I hurry home and leave my bag and gloves on the back steps before I enter the kitchen. I get through dinner with speed and silence, hoping Marcus can't tell that I'm distracted. All I can think about is the oleander sprig in my bag and the instructions I read for planting it.

When I've washed and dried the last dish, I slip out the back door. There's an extra terra-cotta pot on a shelf in the shed. I hadn't destroyed everything in my rage, only what was outside. I bring it to the center of the yard for maximum sun exposure and add some soil. Then I pull on my gloves. As I dig into the soil with a trowel, I make myself slow down and move in time with my breaths. I want to get the plant in as fast as possible, but going too fast will make me careless, more likely to damage it. I could get another cutting of oleander, but I want to get this right on the first try. I keep my eyes on the pot in front of me and don't allow myself to look at the rest of the garden. I hate to admit that Marcus is right. Caleb may as well be dead to me. He made it pretty clear at Dauntless that I mean nothing to him, and I have no proof he wrote that letter, only hope. But it doesn't matter. Caleb or no Caleb, Marcus is going to get what he deserves. Revenge instead of forgiveness goes against everything I've ever learned in Abnegation, but given the choice between living with that guilt for the rest of my life or living a lie because of Marcus, I'll take the guilt.

Once I've laid a bottom layer of soil, I add the oleander and backfill dirt around it. Everything I've read says oleander is best planted in the spring, but it likes hot weather. It should be ready to harvest right around the time of initiation, give or take.

My plan is simple: I'll see the class through. The initiation ceremony will be done in the afternoon. That night, I'll add oleander to Marcus's dinner. With the amount I plan to use, his death will be ugly, but relatively quick. He'll be dead before the sun rises the next day, and I'll be long gone. I'll lose myself among the factionless. Maybe other members of Abnegation will find the lone plant in the back yard and figure out what I did. I don't care if they do. Now that I have this plan in place, I fear nothing.


I usually have about an hour to myself before Marcus gets home in the evenings. Not ten minutes after I walk in on Wednesday, our doorbell rings. I'm chopping vegetables in the kitchen and take a moment to put the knife down and dry my hands before answering the door.

No one is there, but there is another white envelope at my feet, my name typed on it. I pick it up, but instead of opening it I walk out the front door to the street. No one appears to be running from my door. Someone rang the bell, walked away, and blended into the other Abnegation coming home from work or community service.

Or it was delivered by someone who's a fast enough runner to be gone by the time I could get to the door.

Someone Dauntless.

I know it's too much to hope that Caleb would reach out to me. He made it abundantly clear that I was the reason he left Abnegation. But my hope in this moment is stronger than my loneliness.

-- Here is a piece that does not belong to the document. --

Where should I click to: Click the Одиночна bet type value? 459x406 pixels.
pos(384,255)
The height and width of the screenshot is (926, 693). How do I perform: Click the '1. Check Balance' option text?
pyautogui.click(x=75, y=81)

I give up on figuring out who delivered the note and go back into the house. For a minute I think about not reading it at all. Whoever wrote the first one hasn't done anything about it, and I have no reason to believe this one will be any different. Curiosity gets the best of me, though, and I open it.

I'm going to fix this. I'm sorry. There's a lot I need to tell you. I promise everything will get better soon.

The letter is typed again, but there's only one person who would have reason to write those words to me. Maybe it wasn't too much to hope after all. I turn the words over in my mind while I make dinner. No one but Caleb, I'm sure, has much of anything to tell me. No one else knows the reality of what goes on in my house. But why doesn't he just do what he promises he will? I don't understand why he sends me notes instead of talking to me.

Still, for the promise of seeing Caleb again, of talking with him and learning what he wants me to know, I'm willing to wait. At least until the oleander plant matures.